Downloading their entire database is less than 15MB – which is to say, two-thirds the size of just opening the LEGO.com homepage. Bargain!

Putting Rebrickable data in a SQLite database

My tool of choice is SQLite. I slept on this for years, but I’ve come to realise just how powerful and useful it can be. A big part of what made me realise the power of SQLite is seeing Simon Willison’s work with datasette, and some of the cool things he’s built on top of SQLite.

Simon also publishes a command-line tool sqlite-utils for manipulating SQLite databases, and that’s what I’ve been using to create my spreadsheets.

Here’s my process:

  1. Create a Python virtual environment, and install sqlite-utils:

    python3 -m venv .venv
    source .venv/bin/activate
    pip install sqlite-utils
    

    At time of writing, the latest version of sqlite-utils is 3.38.

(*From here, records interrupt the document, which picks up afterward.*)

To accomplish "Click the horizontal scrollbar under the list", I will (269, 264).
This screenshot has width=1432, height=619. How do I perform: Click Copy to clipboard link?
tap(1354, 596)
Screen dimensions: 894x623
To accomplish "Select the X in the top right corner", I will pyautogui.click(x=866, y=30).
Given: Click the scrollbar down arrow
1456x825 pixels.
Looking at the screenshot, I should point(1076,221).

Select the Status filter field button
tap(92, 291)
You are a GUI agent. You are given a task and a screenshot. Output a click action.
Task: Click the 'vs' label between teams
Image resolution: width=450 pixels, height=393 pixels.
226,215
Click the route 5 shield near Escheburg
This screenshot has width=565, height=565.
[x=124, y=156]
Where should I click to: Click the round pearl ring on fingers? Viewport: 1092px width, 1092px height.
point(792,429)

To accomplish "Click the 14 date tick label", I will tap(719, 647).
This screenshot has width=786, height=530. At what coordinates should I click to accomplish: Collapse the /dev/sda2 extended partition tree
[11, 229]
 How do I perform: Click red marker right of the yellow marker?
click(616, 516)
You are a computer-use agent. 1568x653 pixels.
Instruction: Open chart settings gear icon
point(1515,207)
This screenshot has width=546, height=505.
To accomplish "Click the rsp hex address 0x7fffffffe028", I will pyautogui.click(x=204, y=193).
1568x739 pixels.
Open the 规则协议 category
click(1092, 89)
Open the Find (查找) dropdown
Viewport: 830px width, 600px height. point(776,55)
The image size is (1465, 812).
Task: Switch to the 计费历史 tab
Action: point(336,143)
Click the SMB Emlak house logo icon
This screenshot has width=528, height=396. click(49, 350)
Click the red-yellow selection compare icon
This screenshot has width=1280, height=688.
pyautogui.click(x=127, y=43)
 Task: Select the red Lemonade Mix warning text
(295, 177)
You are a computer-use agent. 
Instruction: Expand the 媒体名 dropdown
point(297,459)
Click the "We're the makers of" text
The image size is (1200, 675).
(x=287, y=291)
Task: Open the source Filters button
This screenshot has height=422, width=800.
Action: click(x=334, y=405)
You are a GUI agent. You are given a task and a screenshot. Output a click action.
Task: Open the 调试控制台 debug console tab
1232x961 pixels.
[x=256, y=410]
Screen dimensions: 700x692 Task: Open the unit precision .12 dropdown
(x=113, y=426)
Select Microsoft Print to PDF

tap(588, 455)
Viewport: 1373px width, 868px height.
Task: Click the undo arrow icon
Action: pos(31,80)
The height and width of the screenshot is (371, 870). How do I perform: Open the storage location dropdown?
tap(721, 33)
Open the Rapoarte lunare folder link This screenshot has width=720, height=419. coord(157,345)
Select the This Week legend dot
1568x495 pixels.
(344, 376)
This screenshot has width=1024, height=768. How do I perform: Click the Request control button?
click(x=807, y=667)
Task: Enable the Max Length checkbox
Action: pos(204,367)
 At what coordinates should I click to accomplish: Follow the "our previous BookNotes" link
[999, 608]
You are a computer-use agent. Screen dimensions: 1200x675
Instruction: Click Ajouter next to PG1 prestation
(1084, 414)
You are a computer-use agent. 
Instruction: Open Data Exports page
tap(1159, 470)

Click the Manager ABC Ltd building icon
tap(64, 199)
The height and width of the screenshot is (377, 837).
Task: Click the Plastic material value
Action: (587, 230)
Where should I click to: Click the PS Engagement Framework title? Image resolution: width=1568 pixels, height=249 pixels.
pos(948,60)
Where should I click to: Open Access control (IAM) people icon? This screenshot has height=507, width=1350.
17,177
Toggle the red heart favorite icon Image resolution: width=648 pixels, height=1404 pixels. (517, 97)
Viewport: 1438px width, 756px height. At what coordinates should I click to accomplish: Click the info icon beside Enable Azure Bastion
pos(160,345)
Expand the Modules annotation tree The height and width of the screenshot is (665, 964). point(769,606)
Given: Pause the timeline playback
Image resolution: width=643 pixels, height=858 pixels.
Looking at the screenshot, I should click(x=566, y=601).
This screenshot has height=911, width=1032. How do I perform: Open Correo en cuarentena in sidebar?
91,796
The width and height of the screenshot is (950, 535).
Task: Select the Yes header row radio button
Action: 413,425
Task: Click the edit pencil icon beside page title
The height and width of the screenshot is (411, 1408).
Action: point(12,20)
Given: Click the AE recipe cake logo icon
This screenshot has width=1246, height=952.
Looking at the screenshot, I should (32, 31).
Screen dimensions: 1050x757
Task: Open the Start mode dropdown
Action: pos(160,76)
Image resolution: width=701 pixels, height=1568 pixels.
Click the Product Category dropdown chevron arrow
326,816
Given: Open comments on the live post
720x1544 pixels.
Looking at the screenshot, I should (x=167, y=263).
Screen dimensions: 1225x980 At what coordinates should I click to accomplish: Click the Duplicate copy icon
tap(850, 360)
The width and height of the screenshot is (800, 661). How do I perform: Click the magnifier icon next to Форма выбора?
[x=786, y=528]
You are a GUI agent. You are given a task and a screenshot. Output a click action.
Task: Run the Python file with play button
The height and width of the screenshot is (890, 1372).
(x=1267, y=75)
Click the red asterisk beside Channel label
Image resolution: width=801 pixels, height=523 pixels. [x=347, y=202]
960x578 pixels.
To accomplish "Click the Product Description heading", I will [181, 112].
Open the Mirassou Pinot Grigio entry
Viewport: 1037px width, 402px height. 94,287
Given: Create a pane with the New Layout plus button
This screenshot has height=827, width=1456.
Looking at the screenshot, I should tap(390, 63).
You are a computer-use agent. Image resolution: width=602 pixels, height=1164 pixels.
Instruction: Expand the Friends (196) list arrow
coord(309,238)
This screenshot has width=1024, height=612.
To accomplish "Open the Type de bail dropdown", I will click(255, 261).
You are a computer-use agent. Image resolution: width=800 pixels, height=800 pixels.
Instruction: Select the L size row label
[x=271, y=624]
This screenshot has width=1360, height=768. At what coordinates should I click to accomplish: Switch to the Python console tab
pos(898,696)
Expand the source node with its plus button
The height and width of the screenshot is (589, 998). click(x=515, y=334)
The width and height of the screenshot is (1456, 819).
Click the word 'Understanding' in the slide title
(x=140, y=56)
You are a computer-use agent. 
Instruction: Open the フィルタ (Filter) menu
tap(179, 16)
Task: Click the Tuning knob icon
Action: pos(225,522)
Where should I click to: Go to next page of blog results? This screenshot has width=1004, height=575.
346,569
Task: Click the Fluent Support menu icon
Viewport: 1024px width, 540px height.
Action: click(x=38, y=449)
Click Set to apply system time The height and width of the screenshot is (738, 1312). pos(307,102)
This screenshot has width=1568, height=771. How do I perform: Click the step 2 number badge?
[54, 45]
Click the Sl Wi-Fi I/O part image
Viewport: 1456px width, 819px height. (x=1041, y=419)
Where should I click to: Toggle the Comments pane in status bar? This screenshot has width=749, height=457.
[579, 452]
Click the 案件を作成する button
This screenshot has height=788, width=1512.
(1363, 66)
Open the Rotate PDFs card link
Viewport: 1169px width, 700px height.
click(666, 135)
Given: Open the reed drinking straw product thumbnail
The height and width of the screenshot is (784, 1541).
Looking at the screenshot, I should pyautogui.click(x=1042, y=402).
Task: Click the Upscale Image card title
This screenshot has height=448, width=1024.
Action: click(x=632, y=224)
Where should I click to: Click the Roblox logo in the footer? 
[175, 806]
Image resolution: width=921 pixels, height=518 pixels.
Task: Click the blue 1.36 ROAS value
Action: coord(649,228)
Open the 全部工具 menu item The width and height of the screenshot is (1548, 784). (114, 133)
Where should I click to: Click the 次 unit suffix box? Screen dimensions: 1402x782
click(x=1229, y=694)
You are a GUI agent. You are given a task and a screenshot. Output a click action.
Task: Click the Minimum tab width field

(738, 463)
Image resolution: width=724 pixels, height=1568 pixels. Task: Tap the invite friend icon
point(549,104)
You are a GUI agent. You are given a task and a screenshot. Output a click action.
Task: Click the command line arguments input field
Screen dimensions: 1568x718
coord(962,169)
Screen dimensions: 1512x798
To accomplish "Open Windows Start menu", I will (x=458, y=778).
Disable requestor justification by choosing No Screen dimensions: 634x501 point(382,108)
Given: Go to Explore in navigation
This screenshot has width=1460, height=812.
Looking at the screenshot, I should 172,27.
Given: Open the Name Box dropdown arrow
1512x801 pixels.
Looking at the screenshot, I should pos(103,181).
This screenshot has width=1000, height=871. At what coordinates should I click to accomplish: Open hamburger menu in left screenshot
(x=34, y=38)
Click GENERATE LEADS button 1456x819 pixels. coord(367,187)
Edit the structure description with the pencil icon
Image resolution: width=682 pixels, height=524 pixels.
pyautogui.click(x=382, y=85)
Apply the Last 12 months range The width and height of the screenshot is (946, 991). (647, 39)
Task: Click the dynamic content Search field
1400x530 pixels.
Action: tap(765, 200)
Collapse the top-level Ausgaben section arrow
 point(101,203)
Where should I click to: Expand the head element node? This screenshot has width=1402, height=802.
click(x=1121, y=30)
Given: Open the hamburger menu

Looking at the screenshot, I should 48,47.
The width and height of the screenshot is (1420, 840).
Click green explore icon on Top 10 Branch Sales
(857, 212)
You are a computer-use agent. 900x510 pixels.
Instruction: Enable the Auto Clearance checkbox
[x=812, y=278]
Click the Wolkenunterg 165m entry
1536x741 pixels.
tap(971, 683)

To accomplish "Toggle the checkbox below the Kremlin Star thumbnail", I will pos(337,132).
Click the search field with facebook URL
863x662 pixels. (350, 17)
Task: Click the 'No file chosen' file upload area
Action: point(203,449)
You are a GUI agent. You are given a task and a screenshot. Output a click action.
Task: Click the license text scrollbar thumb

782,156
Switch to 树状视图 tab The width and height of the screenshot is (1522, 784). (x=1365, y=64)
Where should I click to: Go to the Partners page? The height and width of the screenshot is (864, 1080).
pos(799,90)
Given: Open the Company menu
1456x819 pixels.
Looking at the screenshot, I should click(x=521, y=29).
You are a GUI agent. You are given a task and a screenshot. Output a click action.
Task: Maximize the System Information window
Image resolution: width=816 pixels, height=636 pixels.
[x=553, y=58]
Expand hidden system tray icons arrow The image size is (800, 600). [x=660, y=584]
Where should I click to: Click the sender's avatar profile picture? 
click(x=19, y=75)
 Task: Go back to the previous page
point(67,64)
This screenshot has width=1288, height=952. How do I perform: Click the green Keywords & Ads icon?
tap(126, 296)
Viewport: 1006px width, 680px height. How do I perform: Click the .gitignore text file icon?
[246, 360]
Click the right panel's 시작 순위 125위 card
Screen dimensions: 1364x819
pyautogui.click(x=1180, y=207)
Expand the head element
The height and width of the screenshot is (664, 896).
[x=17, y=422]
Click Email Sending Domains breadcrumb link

  2. Download the Rebrickable database tables I care about, uncompress them, and load them into a SQLite database:

    curl -O 'https://cdn.rebrickable.com/media/downloads/colors.csv.gz'
    curl -O 'https://cdn.rebrickable.com/media/downloads/parts.csv.gz'
    curl -O 'https://cdn.rebrickable.com/media/downloads/inventories.csv.gz'
    curl -O 'https://cdn.rebrickable.com/media/downloads/inventory_parts.csv.gz'
    
    gunzip colors.csv.gz
    gunzip parts.csv.gz
    gunzip inventories.csv.gz
    gunzip inventory_parts.csv.gz
    
    sqlite-utils insert lego_parts.db colors colors.csv --csv
    sqlite-utils insert lego_parts.db parts parts.csv --csv
    sqlite-utils insert lego_parts.db inventories inventories.csv --csv
    sqlite-utils insert lego_parts.db inventory_parts inventory_parts.csv --csv
    

    The inventory_parts table describes how many of each part there are in a set. “Set S contains 10 of part P in colour C.”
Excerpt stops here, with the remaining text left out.